* **WORK INSTRUCTION**:
Set down every record below exactly as it stands, with the pictures omitted.

* **EXERCISE INPUTS**:

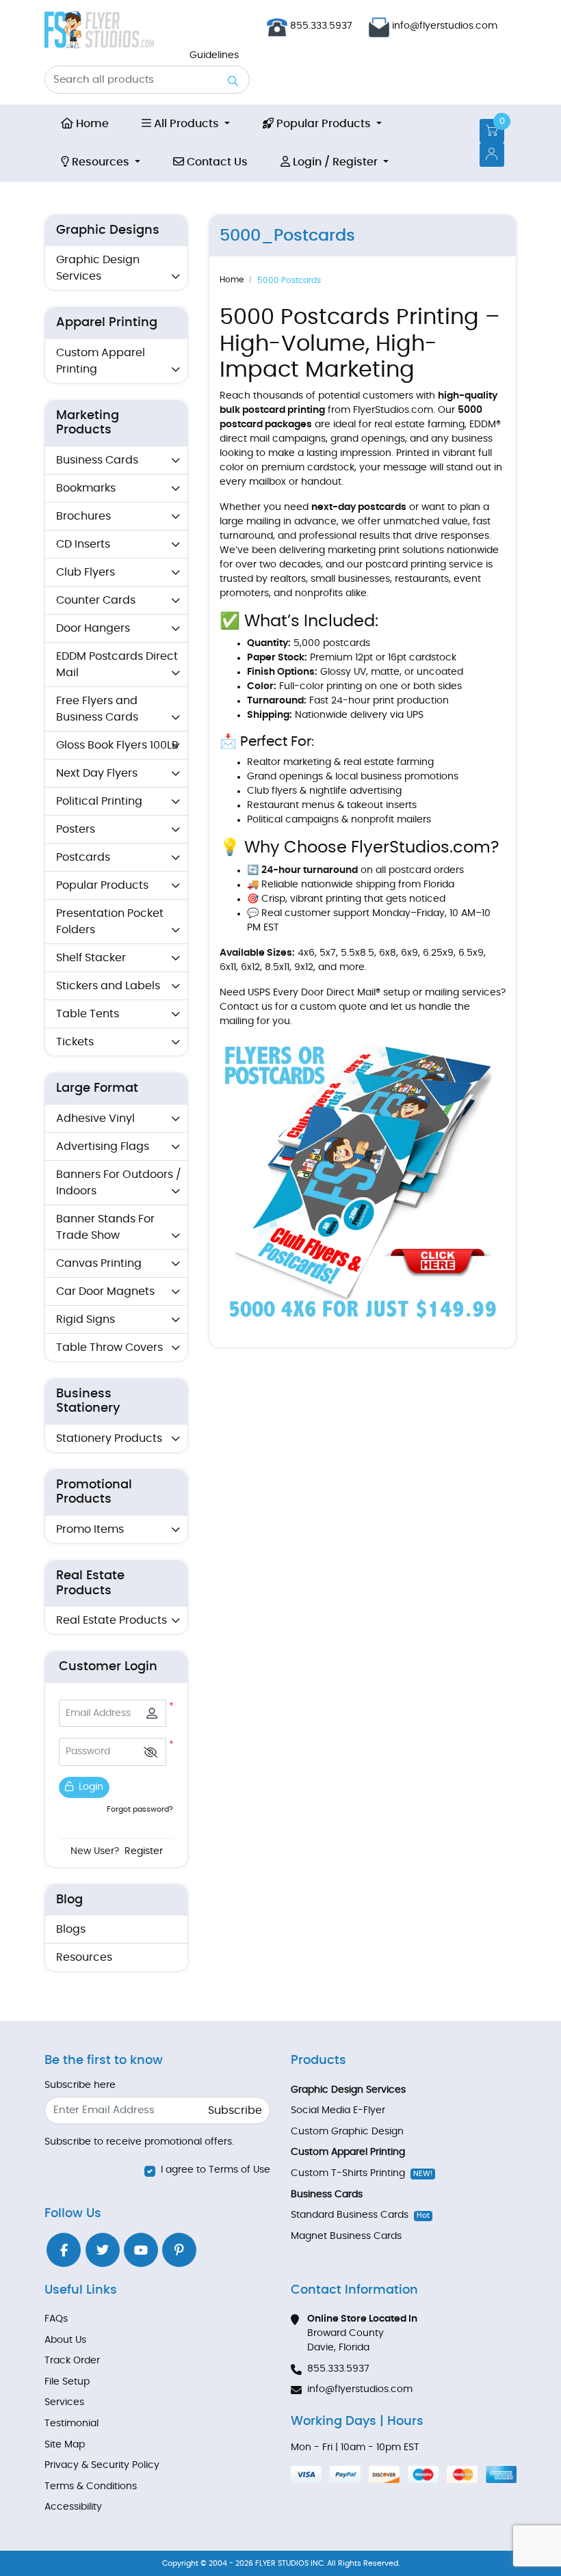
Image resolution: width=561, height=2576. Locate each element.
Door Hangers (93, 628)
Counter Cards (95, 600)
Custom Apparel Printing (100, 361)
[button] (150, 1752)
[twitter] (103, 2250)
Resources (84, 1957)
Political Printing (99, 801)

* **ANSWER SECTION**:
Image resolution: width=561, height=2576. Locate each element.
Door Hangers (93, 628)
Counter Cards (95, 600)
Custom Apparel Printing (100, 361)
[button] (150, 1752)
[twitter] (103, 2250)
Resources (84, 1957)
Political Printing (99, 801)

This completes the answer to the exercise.